On Fri, Mar 26, 2010 at 7:48 PM, Damon Wang damonwang@uchicago.edu wrote:
There's a few Python-based things that might be interesting, but I think you'll get a lot more love for doing something in PHP or C. Since this is a student internship, you shouldn't be bashful about using this as a learning opportunity.
I'd only caution against convincing yourself (and us) that you'll be more interested in learning something like PHP than you truly are. It might help you land a spot, but it will work against you in having a successful project, and
this has such high visibility that you'll really want to be successful.
What visibility does this have? I thought it was some abandoned corner of the wiki that nobody has touched in the seven years since it was first written. What happens if I make a hash of this?
Hi Damon,
Oops....that was a little ambiguous and probably applies a little more pressure than intended. What I meant to say is that Google Summer of Code generally is pretty high visibility, not this project in particular. Projects often go back and review results from previous years (just like we did: http://www.mediawiki.org/wiki/Summer_of_Code_Past_Projects ). There's plenty of ways to have a noble failure that won't reflect poorly on you, but that's probably not what you should aim for. There's nothing particularly high profile about this particular project relative to other GSoC stuff.
Anyway, in response to the specifics about Python/texvc. I was looking around for some ideas about how to approach replacing texvc with a Python implementation, and stumbled into this: http://www.mediawiki.org/wiki/Texvc_PHP_Alternative
That implementation seems to punt on the whole parsing thing, and as near as I can tell from a cursory reading, just passes it all through to latex, so that probably won't do. However, there may be something I'm missing.

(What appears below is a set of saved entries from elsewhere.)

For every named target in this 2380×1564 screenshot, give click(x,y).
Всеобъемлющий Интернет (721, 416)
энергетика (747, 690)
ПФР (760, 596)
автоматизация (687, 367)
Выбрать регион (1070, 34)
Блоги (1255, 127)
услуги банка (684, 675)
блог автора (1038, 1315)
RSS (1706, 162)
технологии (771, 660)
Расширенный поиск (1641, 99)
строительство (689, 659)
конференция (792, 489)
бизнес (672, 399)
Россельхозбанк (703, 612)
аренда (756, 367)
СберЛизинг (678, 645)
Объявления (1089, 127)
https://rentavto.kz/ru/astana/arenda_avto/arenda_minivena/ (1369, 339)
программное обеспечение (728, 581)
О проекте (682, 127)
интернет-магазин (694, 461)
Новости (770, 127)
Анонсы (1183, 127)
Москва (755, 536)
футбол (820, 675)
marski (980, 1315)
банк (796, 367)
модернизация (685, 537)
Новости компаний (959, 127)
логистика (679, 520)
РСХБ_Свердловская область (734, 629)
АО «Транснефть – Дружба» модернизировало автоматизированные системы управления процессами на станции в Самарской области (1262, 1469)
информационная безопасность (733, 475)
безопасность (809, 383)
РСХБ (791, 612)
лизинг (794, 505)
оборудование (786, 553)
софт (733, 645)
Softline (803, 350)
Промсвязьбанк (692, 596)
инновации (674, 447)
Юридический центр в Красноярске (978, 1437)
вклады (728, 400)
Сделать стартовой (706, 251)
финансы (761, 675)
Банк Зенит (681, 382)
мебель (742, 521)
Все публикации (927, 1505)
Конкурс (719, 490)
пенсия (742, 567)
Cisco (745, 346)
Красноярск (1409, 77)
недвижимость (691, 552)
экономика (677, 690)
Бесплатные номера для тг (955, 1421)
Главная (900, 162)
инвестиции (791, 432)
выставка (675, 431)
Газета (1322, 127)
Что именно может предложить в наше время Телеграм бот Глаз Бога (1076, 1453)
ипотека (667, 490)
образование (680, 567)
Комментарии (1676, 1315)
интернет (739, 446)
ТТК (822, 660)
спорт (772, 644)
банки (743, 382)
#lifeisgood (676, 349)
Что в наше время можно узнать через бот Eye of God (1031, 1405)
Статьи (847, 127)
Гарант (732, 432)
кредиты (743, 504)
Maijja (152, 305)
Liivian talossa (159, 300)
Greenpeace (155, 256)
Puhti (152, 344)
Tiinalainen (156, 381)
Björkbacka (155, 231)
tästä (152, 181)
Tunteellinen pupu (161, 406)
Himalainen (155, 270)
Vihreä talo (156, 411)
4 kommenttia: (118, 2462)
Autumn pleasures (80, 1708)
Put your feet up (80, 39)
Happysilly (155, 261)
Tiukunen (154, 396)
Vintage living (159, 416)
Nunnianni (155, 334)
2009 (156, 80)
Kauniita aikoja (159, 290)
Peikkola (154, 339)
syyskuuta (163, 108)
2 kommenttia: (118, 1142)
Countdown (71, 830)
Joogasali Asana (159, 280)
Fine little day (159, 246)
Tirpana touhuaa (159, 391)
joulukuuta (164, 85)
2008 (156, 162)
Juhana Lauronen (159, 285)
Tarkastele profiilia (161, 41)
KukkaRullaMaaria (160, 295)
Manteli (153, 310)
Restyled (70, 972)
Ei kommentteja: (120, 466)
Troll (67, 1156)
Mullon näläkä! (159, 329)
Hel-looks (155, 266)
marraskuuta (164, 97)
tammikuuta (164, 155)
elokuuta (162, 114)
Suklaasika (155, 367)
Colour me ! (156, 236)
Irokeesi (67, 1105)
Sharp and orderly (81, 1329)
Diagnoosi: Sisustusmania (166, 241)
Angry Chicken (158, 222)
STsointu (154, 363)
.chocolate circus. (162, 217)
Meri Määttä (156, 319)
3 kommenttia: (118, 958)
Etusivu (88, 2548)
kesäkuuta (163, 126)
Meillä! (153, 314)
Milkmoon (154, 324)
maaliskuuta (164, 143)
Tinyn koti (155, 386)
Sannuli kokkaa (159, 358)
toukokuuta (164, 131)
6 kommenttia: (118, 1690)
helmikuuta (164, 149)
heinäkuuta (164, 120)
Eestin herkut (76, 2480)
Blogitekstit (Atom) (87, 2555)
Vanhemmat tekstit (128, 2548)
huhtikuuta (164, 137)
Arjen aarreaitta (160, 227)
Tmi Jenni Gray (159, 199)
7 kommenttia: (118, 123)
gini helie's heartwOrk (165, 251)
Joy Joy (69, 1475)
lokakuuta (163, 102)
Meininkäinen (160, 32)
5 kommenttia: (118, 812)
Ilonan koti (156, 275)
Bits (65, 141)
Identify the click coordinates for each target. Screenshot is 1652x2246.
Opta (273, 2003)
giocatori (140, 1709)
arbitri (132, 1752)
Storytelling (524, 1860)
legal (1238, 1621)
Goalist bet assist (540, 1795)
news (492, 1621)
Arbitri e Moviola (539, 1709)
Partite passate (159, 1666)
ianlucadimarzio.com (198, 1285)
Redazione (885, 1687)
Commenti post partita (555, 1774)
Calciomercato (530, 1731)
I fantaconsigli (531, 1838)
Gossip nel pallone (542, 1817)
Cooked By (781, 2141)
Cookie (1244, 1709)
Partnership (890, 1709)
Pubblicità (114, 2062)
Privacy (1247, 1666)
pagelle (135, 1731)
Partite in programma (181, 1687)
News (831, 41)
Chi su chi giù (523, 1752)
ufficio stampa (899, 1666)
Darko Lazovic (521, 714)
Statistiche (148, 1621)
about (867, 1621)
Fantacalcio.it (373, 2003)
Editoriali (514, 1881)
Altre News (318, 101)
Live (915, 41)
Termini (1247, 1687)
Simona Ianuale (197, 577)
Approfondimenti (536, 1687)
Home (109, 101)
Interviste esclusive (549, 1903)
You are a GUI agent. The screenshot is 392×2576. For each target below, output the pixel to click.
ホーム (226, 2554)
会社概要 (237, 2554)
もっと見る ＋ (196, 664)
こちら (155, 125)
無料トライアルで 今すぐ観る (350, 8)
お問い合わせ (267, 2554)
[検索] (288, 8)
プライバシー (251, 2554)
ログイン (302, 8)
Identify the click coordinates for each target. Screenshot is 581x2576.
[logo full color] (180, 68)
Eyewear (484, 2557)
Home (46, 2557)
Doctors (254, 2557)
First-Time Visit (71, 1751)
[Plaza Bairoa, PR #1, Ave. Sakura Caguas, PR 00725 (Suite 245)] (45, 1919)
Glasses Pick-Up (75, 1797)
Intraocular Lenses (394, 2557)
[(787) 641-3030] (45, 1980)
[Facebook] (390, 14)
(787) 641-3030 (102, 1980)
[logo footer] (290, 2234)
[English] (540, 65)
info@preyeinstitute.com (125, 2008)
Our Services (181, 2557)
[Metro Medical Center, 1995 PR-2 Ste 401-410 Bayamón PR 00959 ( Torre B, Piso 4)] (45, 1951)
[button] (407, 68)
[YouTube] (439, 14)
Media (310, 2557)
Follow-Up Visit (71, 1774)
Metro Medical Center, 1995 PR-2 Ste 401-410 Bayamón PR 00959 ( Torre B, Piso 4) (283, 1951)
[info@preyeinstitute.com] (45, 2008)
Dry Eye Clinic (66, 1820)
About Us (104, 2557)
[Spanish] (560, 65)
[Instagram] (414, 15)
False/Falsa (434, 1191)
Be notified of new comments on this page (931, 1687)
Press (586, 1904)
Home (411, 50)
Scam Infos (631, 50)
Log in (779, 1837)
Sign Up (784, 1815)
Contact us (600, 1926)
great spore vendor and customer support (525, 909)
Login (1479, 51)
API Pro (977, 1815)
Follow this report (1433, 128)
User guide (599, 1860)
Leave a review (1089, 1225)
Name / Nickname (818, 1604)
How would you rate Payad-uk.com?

Interestingly enough, though, looking at the Talk page for that leads you here: http://sourceforge.net/projects/latex2mathml/
http://sourceforge.net/projects/latex2mathml/This *does* have a parser. As you might expect, the code looks pretty involved, and seems to be handling parsing 101 without the benefit of anything other than the trusty substr and strpos functions. There's enough code there doing enough character-by-character manipulation that it makes me fear for the performance. Still, it looks like there's some serious work that's actually done, so it bears some level of investigation.
Anyway, I hear what you're saying about Python's much better parsing support (it wasn't too long ago I was gushing about the simpleparse module on my blog[1]). Given the number of other external dependencies that would probably still remain even with a PHP implementation, it's probably not worth sweating the additional Python dependency in the grand scheme of things. Python seems like a much less daunting dependency than OCaml, but I know far too little about OCaml to actually assert that with any confidence.
Regardless of which path you choose, I'd be happy to be your mentor assuming we have enough slots for this project.